Where's my virus?

Yesterday, I got an email from a friend which turned out to be a bogus message, a badly written ad (text only) for a defense against the Klez E virus if you clicked on a link (which I didn't). Sure enough, the friend phoned later to say he had the virus and it sent out emails to everyone in his address book. When I ran a scan with my a-v program (AVG), it found four files infected--not by Klez E, but by a trojan horse called MusicSearch. I did an on-line scan which also found no virus, Klez E or otherwise.

Two questions:

1) If I got an email generated by the virus, why didn't I get the virus? Did I have to click on the link to get it?

2) I've searched high and low for information on MusicSearch trojan horse, but can't find any, other than a website with that name. Has anyone here heard of it?

Thanks.

 

Either the infected attachment was stripped away by a mail server prior to reaching you or Klez (as is sometimes the case) did not append itself to the mails which it caused to be sent out.

I have never heard of Trojan you mention and the only references to it which I can find are from AVG users! Maybe AVG is returning a false-positive. Download and run Tauscan and see whether anything untoward is detected.

 

Hi Brett. I scanned with Tauscan and it found nothing. It was quite an evening last night. First I thought I had a nasty virus, then I thought I'd had a trojan. Turned out I had neither.

Thanks for your reply and suggestion, and i have another question if you don't mind. I assume that I wouldn't get the virus by just opening the email. I would have had to click on the link, in my case, or open an attachment before the virus could open in my computer. Is that right?

 

Thats not entirely accurate. Dont know what email program your using, but if the mail is an .exe file it can infect. If using OE, the preview pane as if you are opening the mail, so you can get it without "opening ". If in doubt, delete it. Mailwasher is a great program because you can preview/look without it ever getting to your computer.

 

TomJ - very likely that ad for Klez protection was the one that has been floating around for a few months now. It is infected and is being used as a way to spread Klez to folks w/o AV protection.

I've gotten them with their virus payload and some without. I have to assume the "without" ones got cleaned at some point along the line but not deleted.

Matter of fact, I got two or three yesterday after not seeing any for nearly a month.

 

Aleecat, I've got Outlook Express 5. It turns out i've been using the preview pane and didn't know it. I guess I wasn't actually opening the emails, just previewing them (maybe that's why I didn't get a virus warning). Also, I'm no expert by any stretch, but I did'nt think an email message could be sent as an .exe file. I can't get my thick head around that. Also #2: I've had Mail Washer for a while now to bounce spam, but not for previewing. Now that I've gotten virus-bearing mail, I will check out the preview option.

Newt,

"I got two or three yesterday after not seeing any for nearly a month. "

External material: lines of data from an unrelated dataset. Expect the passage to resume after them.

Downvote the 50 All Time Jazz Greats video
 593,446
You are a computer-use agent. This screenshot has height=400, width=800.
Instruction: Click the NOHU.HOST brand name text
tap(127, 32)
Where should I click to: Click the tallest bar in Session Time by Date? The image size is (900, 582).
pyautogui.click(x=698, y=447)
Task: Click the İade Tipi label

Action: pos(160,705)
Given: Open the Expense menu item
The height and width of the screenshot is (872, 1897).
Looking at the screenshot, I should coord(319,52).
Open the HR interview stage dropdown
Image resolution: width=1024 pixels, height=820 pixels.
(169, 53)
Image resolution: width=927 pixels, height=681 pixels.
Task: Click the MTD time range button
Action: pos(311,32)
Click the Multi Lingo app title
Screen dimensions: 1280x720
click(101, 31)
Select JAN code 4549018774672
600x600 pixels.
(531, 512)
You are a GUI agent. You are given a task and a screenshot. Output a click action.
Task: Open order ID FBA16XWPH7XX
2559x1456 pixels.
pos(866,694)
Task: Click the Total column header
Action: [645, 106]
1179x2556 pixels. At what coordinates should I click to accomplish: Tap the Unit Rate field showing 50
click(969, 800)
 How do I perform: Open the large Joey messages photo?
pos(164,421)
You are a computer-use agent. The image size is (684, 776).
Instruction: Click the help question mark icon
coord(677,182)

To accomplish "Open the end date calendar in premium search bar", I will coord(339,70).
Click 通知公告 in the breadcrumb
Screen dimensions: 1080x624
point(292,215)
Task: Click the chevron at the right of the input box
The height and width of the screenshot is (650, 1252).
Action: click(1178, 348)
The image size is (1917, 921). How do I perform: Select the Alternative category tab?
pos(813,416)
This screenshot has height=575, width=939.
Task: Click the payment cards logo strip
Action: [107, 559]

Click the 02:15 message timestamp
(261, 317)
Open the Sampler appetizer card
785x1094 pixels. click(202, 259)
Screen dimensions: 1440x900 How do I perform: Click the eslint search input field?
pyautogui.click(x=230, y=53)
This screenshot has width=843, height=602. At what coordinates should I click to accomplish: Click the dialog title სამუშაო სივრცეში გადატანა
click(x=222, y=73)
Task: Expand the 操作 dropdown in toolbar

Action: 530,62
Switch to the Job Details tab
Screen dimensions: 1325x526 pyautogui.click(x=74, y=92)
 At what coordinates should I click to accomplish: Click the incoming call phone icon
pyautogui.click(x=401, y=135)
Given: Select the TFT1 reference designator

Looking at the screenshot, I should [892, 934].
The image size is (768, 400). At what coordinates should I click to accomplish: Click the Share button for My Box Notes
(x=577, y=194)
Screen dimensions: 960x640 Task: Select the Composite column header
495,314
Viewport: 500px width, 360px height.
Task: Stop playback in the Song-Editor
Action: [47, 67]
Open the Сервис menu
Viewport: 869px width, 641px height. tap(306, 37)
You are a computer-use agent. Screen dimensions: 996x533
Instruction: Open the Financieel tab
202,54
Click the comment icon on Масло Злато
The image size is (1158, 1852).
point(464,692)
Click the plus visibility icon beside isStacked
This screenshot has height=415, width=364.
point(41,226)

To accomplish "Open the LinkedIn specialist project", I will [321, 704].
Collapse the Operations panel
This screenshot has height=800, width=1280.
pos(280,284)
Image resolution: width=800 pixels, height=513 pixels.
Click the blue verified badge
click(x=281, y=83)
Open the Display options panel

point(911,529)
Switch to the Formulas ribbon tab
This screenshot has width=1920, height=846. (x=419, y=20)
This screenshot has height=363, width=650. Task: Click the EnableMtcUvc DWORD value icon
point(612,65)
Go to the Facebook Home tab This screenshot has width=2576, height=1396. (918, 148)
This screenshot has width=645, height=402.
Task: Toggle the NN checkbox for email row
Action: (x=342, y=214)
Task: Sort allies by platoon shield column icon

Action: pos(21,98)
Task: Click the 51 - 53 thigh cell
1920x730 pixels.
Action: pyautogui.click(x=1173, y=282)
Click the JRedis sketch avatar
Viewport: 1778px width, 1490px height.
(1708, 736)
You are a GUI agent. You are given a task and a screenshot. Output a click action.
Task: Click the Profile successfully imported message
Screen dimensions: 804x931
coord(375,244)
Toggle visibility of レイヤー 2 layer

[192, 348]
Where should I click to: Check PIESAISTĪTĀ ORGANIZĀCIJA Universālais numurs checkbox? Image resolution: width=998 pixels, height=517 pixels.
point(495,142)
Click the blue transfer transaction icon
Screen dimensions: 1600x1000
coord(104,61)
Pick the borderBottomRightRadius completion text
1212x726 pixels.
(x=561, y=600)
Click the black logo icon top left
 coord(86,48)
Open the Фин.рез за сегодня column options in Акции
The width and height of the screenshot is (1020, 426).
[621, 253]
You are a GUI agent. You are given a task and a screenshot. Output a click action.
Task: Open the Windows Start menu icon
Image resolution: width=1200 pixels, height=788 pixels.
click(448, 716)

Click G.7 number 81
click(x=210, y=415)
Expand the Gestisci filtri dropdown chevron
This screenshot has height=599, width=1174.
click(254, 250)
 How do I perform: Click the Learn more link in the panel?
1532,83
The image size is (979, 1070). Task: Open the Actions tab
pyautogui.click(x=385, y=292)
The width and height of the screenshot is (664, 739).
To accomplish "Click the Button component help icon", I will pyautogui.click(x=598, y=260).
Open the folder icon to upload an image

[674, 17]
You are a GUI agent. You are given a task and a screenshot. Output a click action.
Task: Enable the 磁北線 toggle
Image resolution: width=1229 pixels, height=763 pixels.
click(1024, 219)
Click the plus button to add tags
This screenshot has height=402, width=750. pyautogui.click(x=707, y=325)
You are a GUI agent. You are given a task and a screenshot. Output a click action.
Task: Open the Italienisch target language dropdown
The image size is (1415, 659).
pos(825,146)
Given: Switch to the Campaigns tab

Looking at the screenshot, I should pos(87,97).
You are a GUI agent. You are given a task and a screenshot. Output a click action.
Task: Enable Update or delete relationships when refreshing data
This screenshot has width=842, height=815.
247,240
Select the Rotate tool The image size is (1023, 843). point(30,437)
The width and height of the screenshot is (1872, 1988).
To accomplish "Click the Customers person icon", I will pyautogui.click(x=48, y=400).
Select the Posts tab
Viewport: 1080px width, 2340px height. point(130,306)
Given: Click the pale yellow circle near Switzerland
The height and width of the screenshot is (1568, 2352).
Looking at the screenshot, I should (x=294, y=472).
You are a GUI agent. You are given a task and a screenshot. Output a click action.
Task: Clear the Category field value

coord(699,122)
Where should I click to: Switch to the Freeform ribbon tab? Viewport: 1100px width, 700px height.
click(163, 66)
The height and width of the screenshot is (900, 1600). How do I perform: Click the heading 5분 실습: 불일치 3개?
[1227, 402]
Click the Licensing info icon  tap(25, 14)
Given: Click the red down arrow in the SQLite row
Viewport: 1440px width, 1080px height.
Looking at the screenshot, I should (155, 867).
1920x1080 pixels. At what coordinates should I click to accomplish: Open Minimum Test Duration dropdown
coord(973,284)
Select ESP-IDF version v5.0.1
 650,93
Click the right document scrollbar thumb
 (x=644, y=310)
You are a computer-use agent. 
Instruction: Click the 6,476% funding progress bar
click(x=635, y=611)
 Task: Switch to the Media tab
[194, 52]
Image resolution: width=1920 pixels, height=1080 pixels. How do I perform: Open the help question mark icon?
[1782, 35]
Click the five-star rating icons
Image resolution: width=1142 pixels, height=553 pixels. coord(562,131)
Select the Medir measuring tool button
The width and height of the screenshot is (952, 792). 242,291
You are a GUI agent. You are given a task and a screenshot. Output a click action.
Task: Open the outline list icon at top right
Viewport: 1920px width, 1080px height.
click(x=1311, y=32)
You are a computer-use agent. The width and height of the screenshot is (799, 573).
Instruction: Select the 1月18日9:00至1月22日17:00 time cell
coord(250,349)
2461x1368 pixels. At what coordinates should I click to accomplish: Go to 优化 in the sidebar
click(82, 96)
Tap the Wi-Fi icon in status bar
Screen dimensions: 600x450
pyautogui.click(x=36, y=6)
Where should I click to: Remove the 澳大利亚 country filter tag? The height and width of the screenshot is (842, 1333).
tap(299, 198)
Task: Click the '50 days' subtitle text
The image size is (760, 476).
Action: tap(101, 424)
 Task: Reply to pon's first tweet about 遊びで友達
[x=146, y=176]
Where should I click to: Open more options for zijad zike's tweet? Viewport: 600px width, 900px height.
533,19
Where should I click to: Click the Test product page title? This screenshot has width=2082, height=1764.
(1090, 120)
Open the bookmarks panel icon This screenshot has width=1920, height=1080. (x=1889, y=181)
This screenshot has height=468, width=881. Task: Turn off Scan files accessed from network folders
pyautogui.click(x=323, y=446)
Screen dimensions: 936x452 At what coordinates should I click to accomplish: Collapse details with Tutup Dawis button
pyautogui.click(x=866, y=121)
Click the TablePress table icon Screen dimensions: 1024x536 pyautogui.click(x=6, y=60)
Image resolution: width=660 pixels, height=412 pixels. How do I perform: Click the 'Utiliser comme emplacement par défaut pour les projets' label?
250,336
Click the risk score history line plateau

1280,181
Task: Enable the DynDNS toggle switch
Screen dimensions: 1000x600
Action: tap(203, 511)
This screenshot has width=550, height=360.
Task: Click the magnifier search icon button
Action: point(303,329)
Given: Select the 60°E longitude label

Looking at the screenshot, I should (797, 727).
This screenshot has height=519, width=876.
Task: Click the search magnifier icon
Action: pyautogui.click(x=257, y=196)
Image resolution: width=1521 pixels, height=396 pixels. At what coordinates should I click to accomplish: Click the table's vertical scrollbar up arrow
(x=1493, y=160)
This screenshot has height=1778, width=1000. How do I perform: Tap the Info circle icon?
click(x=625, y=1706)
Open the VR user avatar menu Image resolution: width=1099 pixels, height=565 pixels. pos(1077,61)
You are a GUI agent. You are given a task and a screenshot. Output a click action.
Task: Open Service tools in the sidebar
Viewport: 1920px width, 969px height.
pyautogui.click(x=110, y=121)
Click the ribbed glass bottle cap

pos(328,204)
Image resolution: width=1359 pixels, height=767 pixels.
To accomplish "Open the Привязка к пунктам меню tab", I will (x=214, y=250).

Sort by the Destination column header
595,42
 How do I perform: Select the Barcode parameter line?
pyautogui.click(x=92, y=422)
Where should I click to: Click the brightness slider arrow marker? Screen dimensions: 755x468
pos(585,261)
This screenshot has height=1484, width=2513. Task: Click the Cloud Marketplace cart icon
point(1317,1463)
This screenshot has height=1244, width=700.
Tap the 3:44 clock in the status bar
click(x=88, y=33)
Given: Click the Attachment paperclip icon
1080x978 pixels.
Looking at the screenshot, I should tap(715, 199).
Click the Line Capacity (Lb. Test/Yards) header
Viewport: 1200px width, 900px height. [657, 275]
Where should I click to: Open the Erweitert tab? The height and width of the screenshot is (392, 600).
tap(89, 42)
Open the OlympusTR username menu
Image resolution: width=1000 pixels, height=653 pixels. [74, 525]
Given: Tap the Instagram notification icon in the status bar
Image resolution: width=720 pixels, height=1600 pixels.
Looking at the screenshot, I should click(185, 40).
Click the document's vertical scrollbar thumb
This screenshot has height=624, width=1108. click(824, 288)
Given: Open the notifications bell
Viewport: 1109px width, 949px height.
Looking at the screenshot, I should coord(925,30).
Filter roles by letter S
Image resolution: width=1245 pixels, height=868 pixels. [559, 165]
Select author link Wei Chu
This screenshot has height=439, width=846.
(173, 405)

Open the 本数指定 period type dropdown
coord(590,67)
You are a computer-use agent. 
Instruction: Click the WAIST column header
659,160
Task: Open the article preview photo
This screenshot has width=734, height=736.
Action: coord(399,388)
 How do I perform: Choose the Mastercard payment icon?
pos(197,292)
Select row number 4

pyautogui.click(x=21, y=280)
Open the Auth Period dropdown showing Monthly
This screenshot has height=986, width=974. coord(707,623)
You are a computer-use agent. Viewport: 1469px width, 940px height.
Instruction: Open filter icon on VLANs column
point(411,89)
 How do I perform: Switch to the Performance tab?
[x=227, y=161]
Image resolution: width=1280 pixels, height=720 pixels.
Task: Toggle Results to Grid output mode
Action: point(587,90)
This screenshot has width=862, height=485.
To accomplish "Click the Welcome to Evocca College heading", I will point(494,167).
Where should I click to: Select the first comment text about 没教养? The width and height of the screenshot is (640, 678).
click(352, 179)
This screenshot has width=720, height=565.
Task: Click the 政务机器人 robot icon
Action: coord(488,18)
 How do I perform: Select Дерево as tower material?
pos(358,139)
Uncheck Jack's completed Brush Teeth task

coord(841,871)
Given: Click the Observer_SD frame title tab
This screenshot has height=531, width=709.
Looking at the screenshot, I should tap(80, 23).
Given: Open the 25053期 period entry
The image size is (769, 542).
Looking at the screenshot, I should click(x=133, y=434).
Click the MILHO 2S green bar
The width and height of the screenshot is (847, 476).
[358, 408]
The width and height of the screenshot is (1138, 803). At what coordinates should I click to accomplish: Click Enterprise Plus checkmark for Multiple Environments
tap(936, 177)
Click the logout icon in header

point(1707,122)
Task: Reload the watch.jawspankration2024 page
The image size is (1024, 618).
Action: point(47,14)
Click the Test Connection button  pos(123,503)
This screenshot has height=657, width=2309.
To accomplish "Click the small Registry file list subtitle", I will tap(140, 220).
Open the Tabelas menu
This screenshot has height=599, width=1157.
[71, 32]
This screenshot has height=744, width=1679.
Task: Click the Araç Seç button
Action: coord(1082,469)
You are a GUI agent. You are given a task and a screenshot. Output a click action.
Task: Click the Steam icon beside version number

You must be in my friend's address book.

I'm surprised that some mail servers will clean virulent emails. It kinda restores my faith in humanity...sort of.

Thanks for replying, everyone. Hope you all had a great Thanksgiving.

 

Re: I've got Outlook Express 5.

Sorry for budding in!!

The worm exploits a vulnerability in Microsoft Outlook and Outlook Express in an attempt to execute itself when you open or even preview the message in which it is contained.

W32.Klez.E@mm is similar to W32.Klez.A@mm. It is a mass-mailing email worm that also attempts to copy itself to network shares. The worm uses random subject lines, message bodies, and attachment file names

The worm overwrites files and creates hidden copies of the originals. In addition, the worm drops the virus W32.Elkern.3587, which is similar to W32.ElKern.3326.

Removal tool:
Symantec has provided a tool to remove infections of all known variants of W32.Klez and W32.ElKern. Click here
http://securityresponse.symantec.com/avcenter/venc/data/w32.klez.removal.tool.html ;then scrool down to: To obtain and run the tool:

The person sending you the Virus better clean his/her computer or you'll continue receiving it!!

Good Luck!

 

Hi Swedane,

Thank you for the info. Yes, my friend went to Symantec site as soon as he knew he had Klez and wiped it off his system. He then went out and bought an a-v program cause he didn't have one, which I was really surprised to learn since this is the third virus he's picked up.

One thing I noticed about the virus-generated email was the difference in the "From" column in the inbox. Normally, the inbox would say "From John Smith" (example), but in this case, the virus used the name from the address: "From jsmith ".